EXERCISE BRIEF ->
Could you repeat the material from the line containing "Toggle the End Block switch" through the line containing "tap(214, 41)" without any change?

TASK MATERIAL ->
* * * *

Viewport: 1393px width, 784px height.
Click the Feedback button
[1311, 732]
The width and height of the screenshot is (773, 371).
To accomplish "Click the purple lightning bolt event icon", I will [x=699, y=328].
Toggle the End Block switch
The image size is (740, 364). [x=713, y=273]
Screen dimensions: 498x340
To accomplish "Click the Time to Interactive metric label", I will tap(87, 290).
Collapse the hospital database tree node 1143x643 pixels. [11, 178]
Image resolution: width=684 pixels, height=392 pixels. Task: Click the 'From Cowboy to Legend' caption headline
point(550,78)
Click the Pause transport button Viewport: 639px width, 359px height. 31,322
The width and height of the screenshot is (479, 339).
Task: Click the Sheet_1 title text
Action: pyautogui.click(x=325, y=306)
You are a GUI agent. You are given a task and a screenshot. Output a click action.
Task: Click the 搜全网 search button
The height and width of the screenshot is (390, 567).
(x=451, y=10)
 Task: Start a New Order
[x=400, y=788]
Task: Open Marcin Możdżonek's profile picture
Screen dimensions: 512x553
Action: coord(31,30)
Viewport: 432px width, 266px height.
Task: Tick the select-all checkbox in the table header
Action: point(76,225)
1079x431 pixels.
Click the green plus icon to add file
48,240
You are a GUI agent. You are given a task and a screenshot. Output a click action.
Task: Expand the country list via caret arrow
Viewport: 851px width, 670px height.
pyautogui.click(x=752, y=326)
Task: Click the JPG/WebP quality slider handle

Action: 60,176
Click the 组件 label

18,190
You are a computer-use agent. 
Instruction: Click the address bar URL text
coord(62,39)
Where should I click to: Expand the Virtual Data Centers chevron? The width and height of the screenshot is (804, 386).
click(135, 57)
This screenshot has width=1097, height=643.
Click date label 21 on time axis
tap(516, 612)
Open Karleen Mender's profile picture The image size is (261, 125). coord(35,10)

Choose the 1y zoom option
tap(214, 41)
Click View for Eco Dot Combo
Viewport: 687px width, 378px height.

* * * *

RESPONSE TO THE EXERCISE ->
Toggle the End Block switch
The image size is (740, 364). [x=713, y=273]
Screen dimensions: 498x340
To accomplish "Click the Time to Interactive metric label", I will tap(87, 290).
Collapse the hospital database tree node 1143x643 pixels. [11, 178]
Image resolution: width=684 pixels, height=392 pixels. Task: Click the 'From Cowboy to Legend' caption headline
point(550,78)
Click the Pause transport button Viewport: 639px width, 359px height. 31,322
The width and height of the screenshot is (479, 339).
Task: Click the Sheet_1 title text
Action: pyautogui.click(x=325, y=306)
You are a GUI agent. You are given a task and a screenshot. Output a click action.
Task: Click the 搜全网 search button
The height and width of the screenshot is (390, 567).
(x=451, y=10)
 Task: Start a New Order
[x=400, y=788]
Task: Open Marcin Możdżonek's profile picture
Screen dimensions: 512x553
Action: coord(31,30)
Viewport: 432px width, 266px height.
Task: Tick the select-all checkbox in the table header
Action: point(76,225)
1079x431 pixels.
Click the green plus icon to add file
48,240
You are a GUI agent. You are given a task and a screenshot. Output a click action.
Task: Expand the country list via caret arrow
Viewport: 851px width, 670px height.
pyautogui.click(x=752, y=326)
Task: Click the JPG/WebP quality slider handle

Action: 60,176
Click the 组件 label

18,190
You are a computer-use agent. 
Instruction: Click the address bar URL text
coord(62,39)
Where should I click to: Expand the Virtual Data Centers chevron? The width and height of the screenshot is (804, 386).
click(135, 57)
This screenshot has width=1097, height=643.
Click date label 21 on time axis
tap(516, 612)
Open Karleen Mender's profile picture The image size is (261, 125). coord(35,10)

Choose the 1y zoom option
tap(214, 41)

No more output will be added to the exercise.